INSTRUCTIONS TO FOLLOW:
Leave the pictures out, and repeat exactly every line from the one with "Where should I" through the end of the data below.
----------
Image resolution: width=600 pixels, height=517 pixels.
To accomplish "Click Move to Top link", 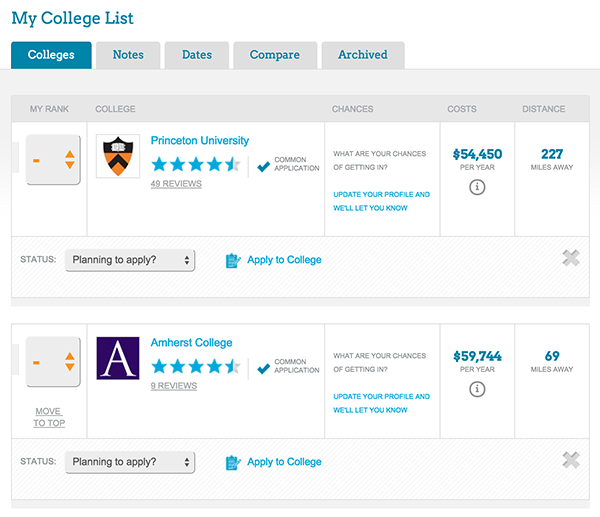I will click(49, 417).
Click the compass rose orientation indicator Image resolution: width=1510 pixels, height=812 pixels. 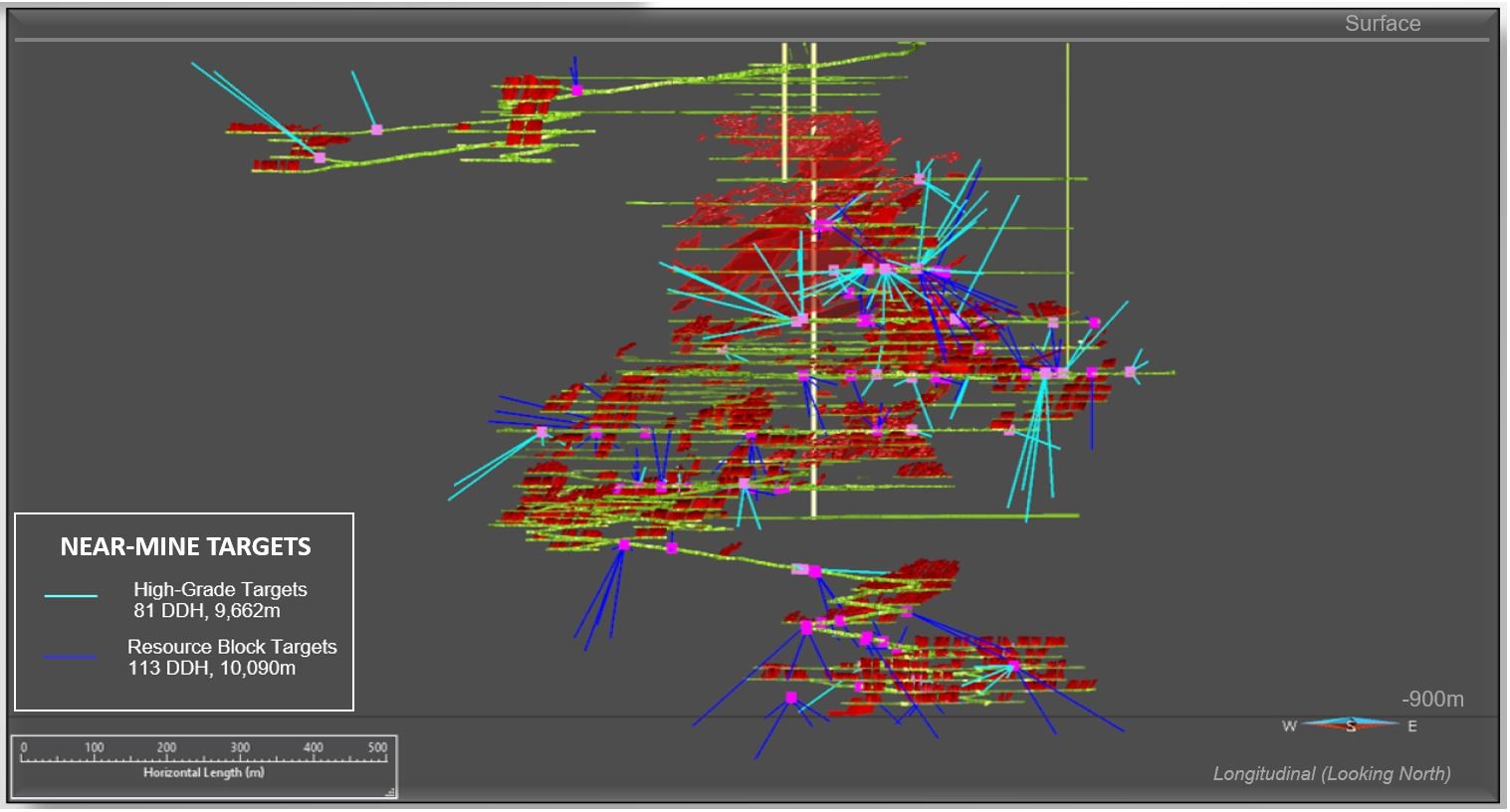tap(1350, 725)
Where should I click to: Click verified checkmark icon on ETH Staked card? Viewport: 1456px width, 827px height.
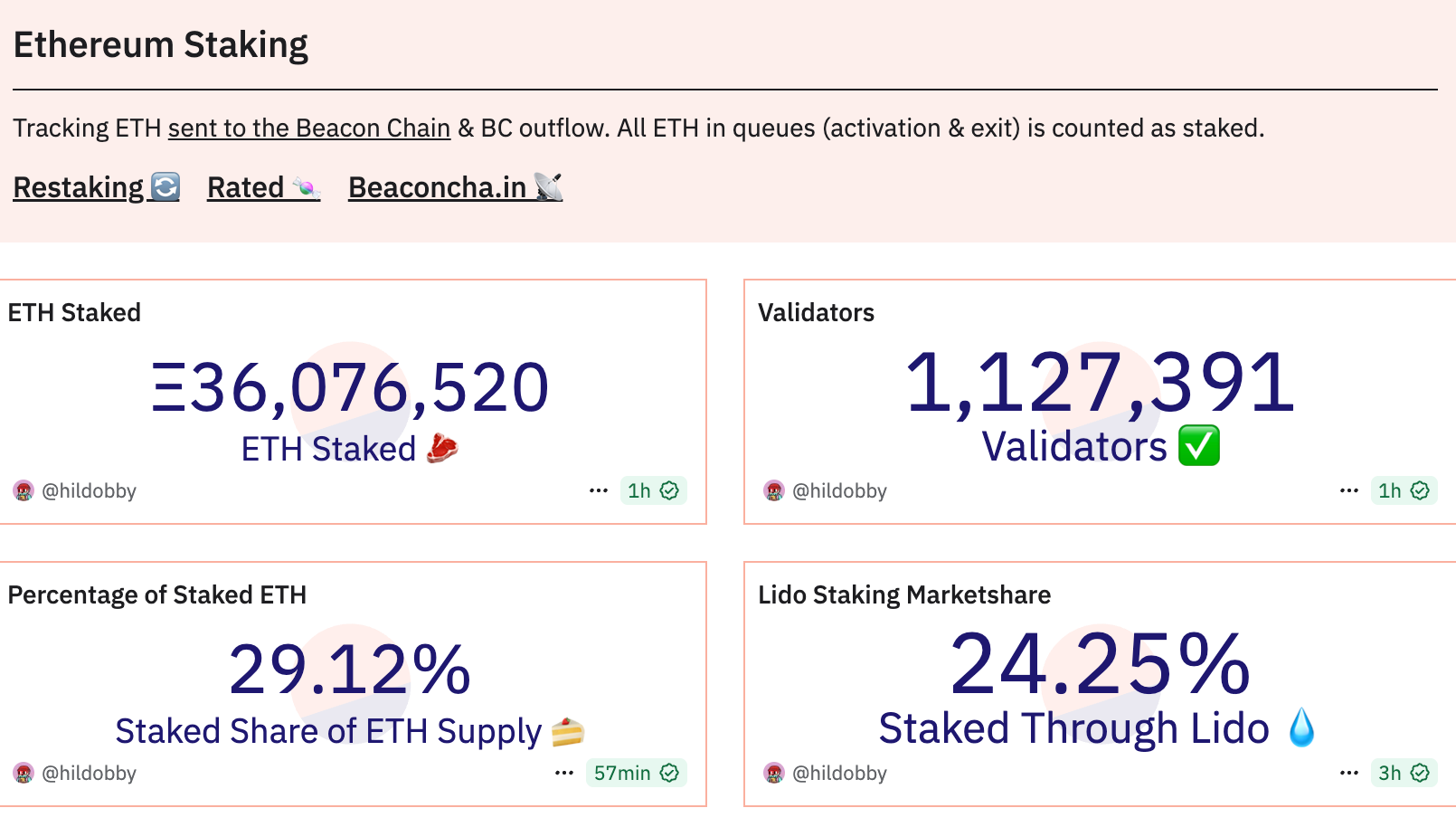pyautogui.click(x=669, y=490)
----------
ANSWER BELOW:
Where should I click to: Click verified checkmark icon on ETH Staked card? Viewport: 1456px width, 827px height.
pyautogui.click(x=669, y=490)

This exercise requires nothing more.